This project explores multiple machine learning models to predict breast cancer diagnosis (Benign vs. Malignant) using the Wisconsin Breast Cancer Diagnostic dataset. We implement feature engineering, model evaluation, interpretability using LIME, and advanced hyperparameter tuning.
- Source: UCI Machine Learning Repository
- Name: Breast Cancer Wisconsin (Diagnostic)

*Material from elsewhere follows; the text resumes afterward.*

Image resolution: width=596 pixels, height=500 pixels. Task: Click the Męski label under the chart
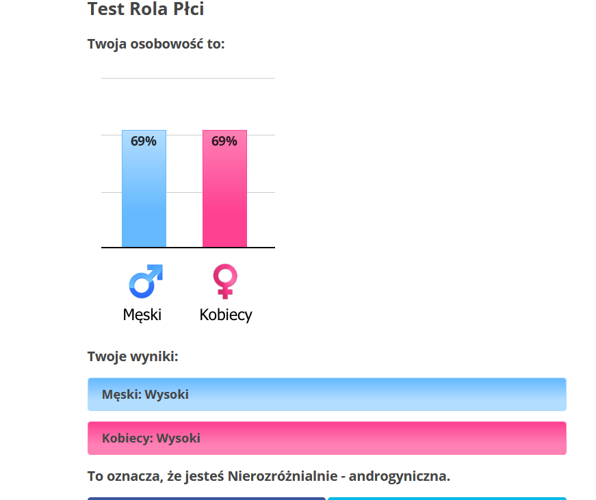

- Features: 30 numeric features extracted from cell nuclei
- Target: Diagnosis (
M
= Malignant,B
= Benign)
Model | Accuracy | Precision | Recall | F1 Score | AUC-ROC |
---|---|---|---|---|---|
Logistic Regression | 94.74% | 0.9737 | 0.8810 | 0.9250 | 0.9921 |
Random Forest | 97.37% | 1.0000 | 0.9286 | 0.9630 | 0.9929 |
Support Vector Machine | 90.35% | 1.0000 | 0.7381 | 0.8493 | 0.9808 |
K-Nearest Neighbors | 91.23% | 0.9706 | 0.7857 | 0.8684 | 0.9547 |
Gradient Boosting | 96.49% | 1.0000 | 0.9048 | 0.9500 | 0.9947 |
Naive Bayes | 93.86% | 1.0000 | 0.8333 | 0.9091 | 0.9934 |
-
Data Preprocessing
Missing value check, label encoding, feature scaling -
Model Building
Logistic Regression, Random Forest, SVM, KNN, Naive Bayes, Gradient Boosting -
Model Interpretation (Explainability)
Used LIME (Local Interpretable Model-Agnostic Explanations) for individual predictions -
Model Evaluation
Accuracy, Precision, Recall, F1 Score, ROC-AUC, comparison bar plots -
Hyperparameter Tuning
Used GridSearchCV for Random Forest and Gradient Boosting -
(Optional) Fairness Check
You can extend to check model bias against demographic groups (if features are available)
- LIME explanations of local predictions
- Bar charts comparing evaluation metrics across models
- Confusion matrices
pip install -r requirements.txt